◆ **EXERCISE DESCRIPTION**: Nothing but the lines below from the one with "Click the Shenzhen location pin icon" through the one with "The image size is (204, 363)." should be output, each exactly as given, and no pictures.

◆ **DATA SECTION**:
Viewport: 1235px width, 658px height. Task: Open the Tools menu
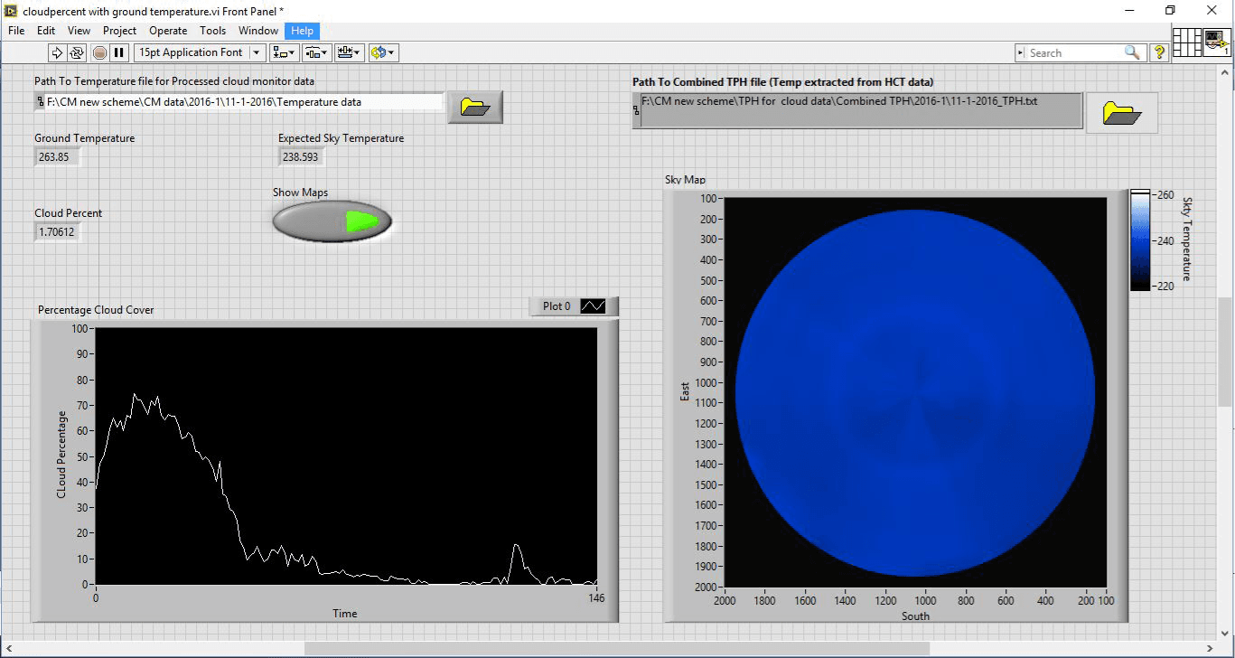[x=212, y=31]
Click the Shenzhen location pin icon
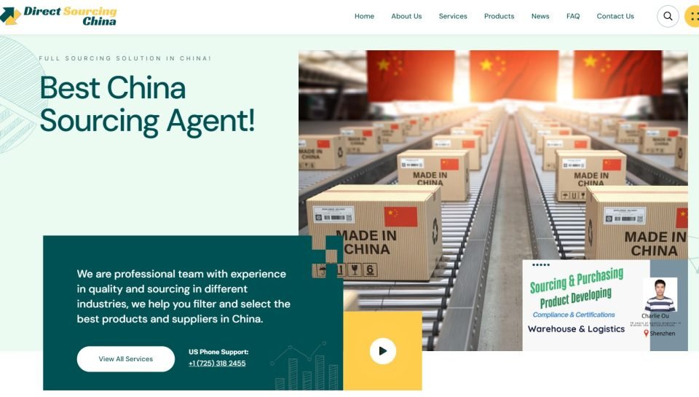The image size is (699, 397). click(646, 333)
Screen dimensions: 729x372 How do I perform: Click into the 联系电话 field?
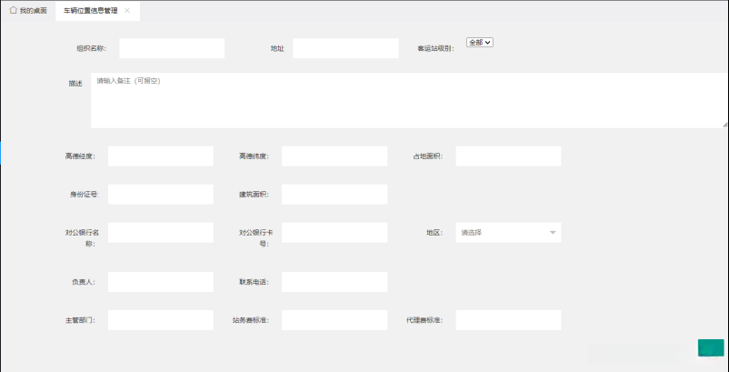point(334,282)
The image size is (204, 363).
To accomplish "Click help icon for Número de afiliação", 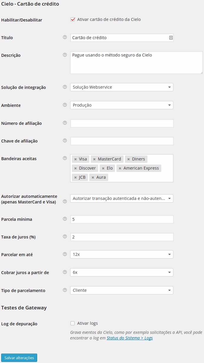I will [x=65, y=123].

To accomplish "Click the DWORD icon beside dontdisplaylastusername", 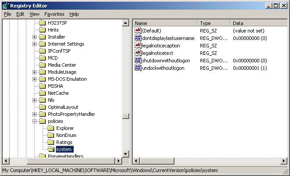I will pyautogui.click(x=138, y=38).
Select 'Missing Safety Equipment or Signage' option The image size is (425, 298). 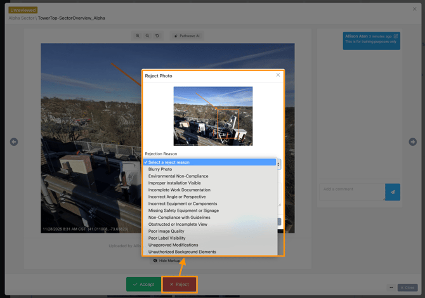click(x=183, y=211)
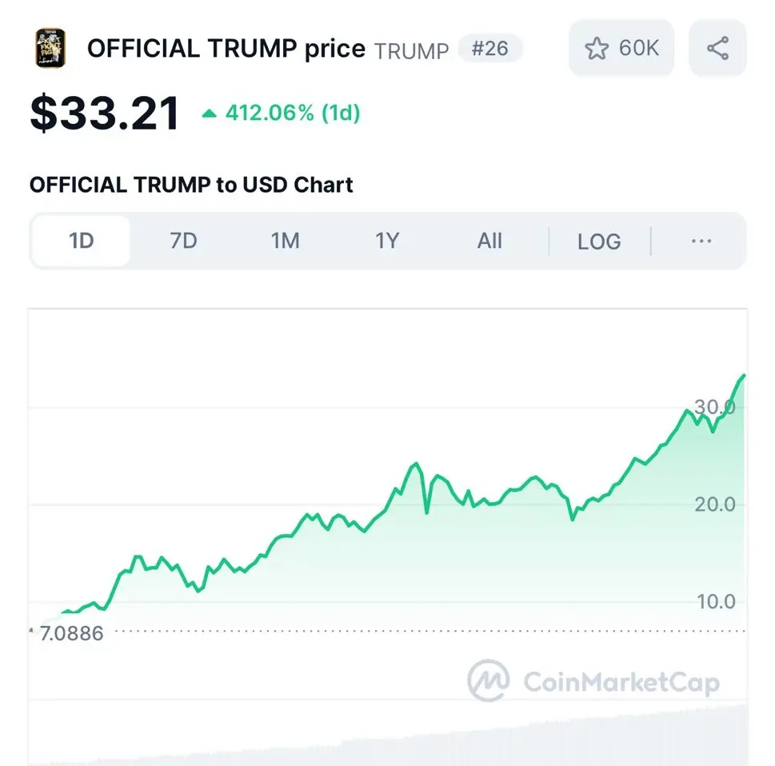Select the All time range
The height and width of the screenshot is (766, 775).
pyautogui.click(x=489, y=241)
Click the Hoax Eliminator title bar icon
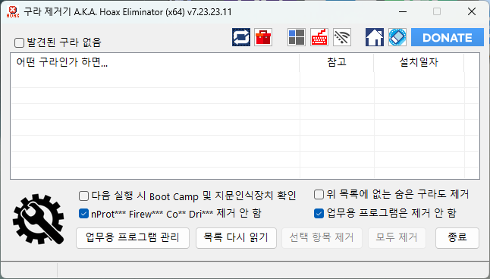Screen dimensions: 490x279 (x=13, y=12)
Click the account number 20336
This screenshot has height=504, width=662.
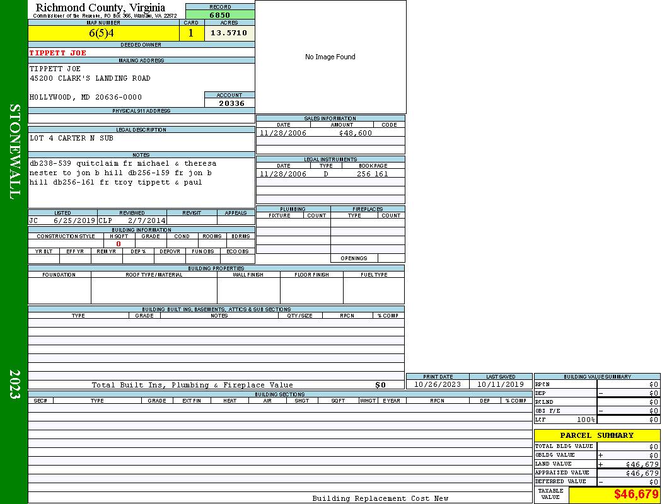pyautogui.click(x=231, y=103)
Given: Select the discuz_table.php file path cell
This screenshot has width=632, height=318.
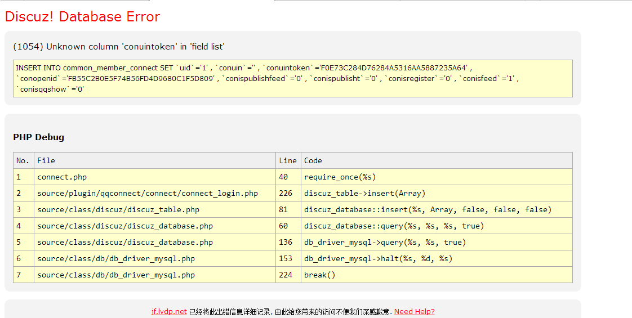Looking at the screenshot, I should pos(118,209).
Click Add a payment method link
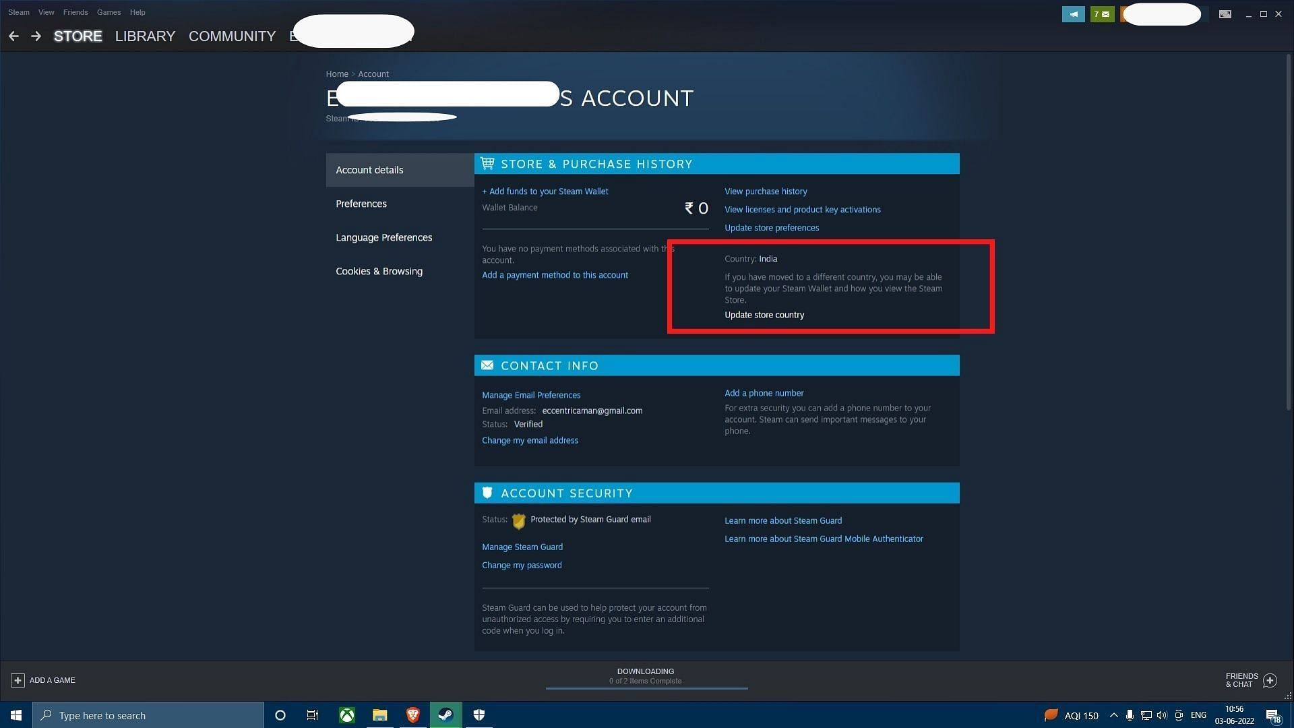Viewport: 1294px width, 728px height. click(x=555, y=274)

◆ **EXPECTED ANSWER**:
Click the Shenzhen location pin icon
The image size is (699, 397). click(646, 333)
Screen dimensions: 729x372 How do I perform: Click into the 联系电话 field?
point(334,282)
The image size is (204, 363).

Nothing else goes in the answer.